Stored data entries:
----
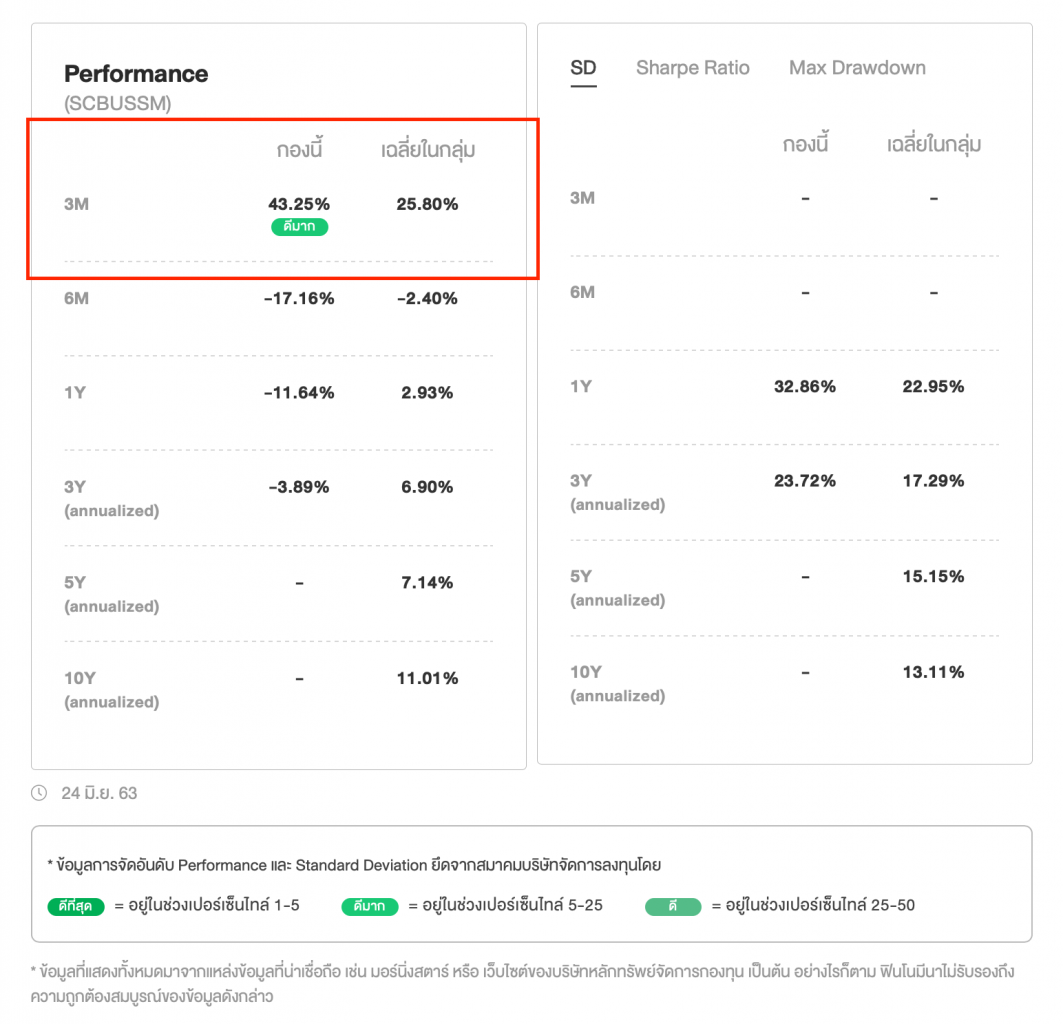Click the 1Y SD value 32.86%

[x=804, y=386]
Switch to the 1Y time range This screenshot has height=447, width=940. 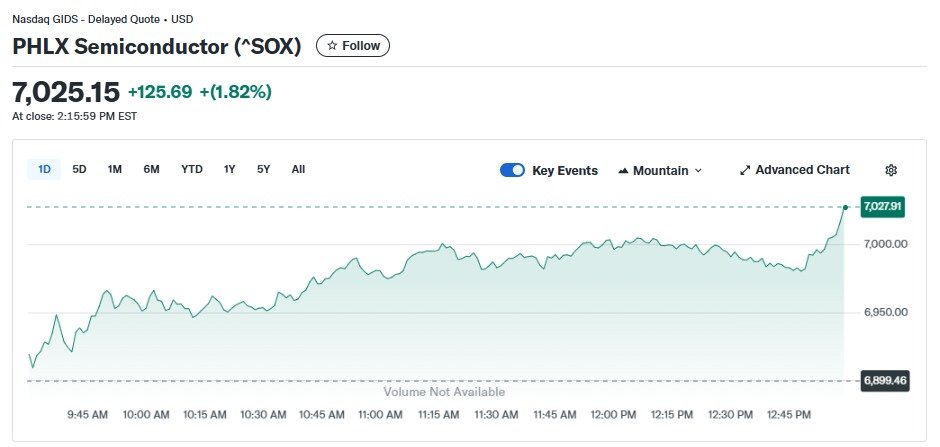[x=230, y=169]
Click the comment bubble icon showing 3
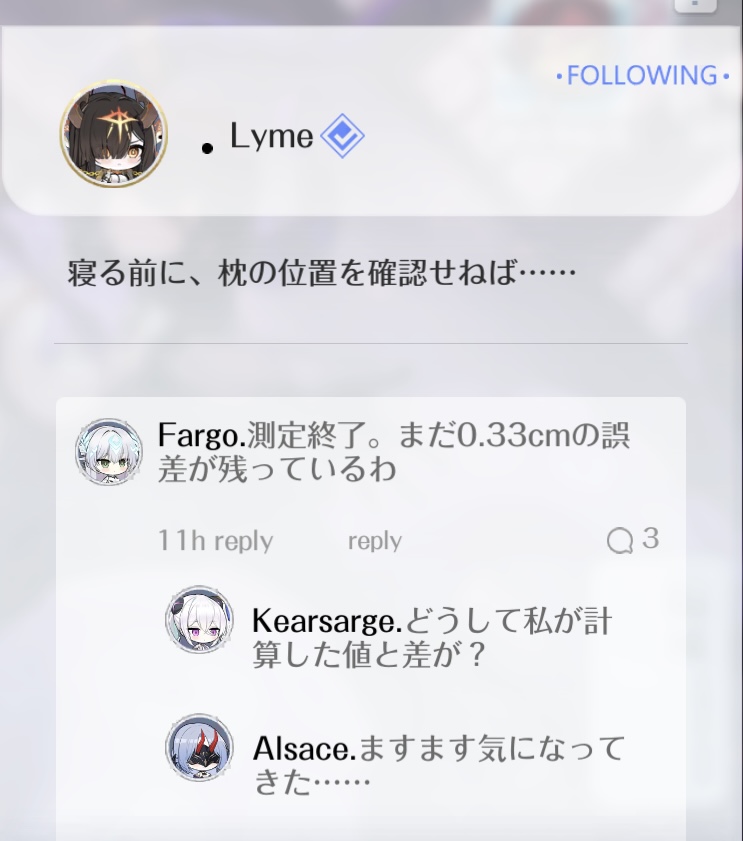The width and height of the screenshot is (743, 841). (x=620, y=540)
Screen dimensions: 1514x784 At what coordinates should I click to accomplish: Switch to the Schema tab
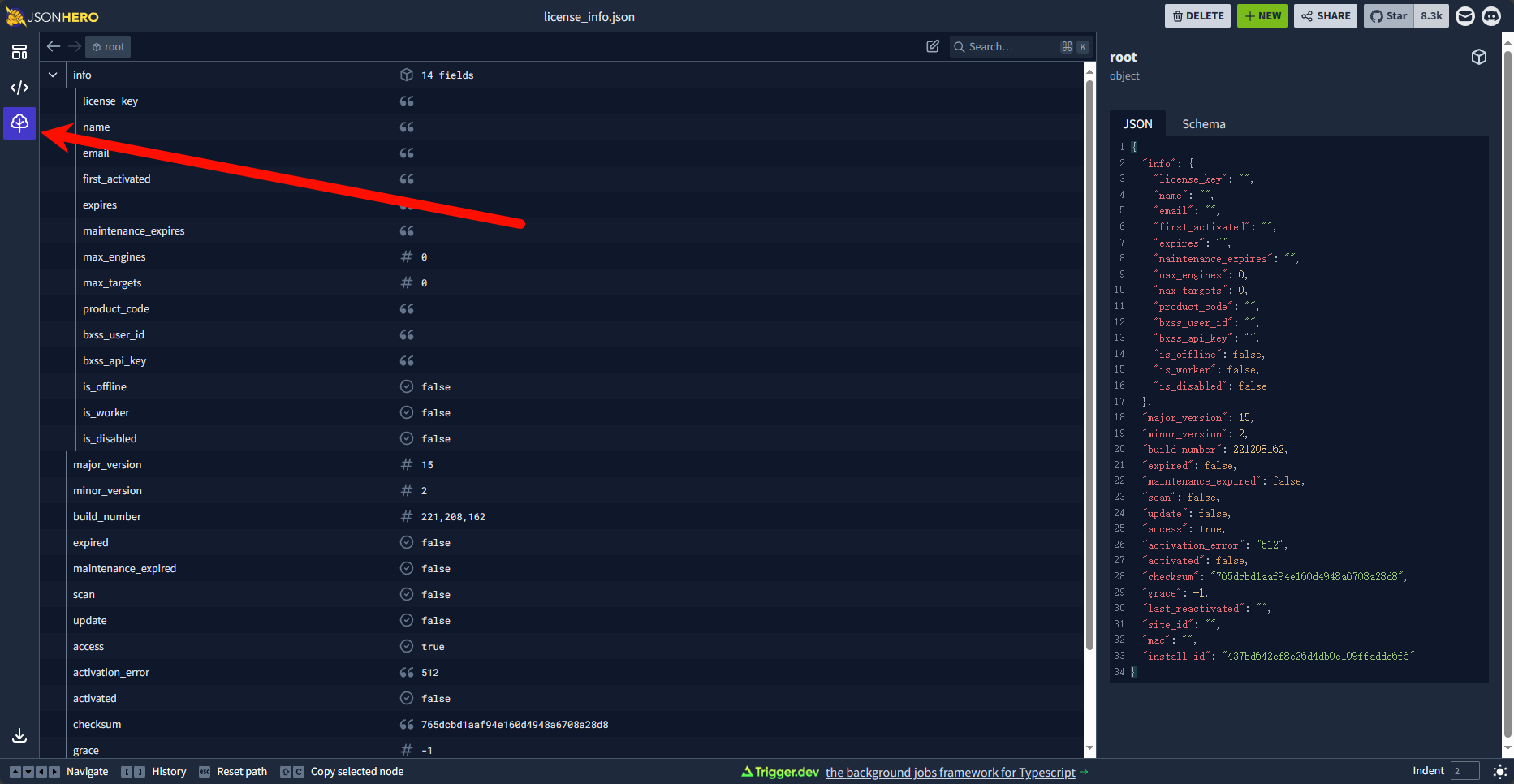pos(1203,124)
----
• [Task to carry out] Lines before the one containing "Screen dimensions: 1514x784" are not wanted; write out that line and every later line through the end of the data above, exactly, without pictures.

• [Response]
Screen dimensions: 1514x784 At what coordinates should I click to accomplish: Switch to the Schema tab
pos(1203,124)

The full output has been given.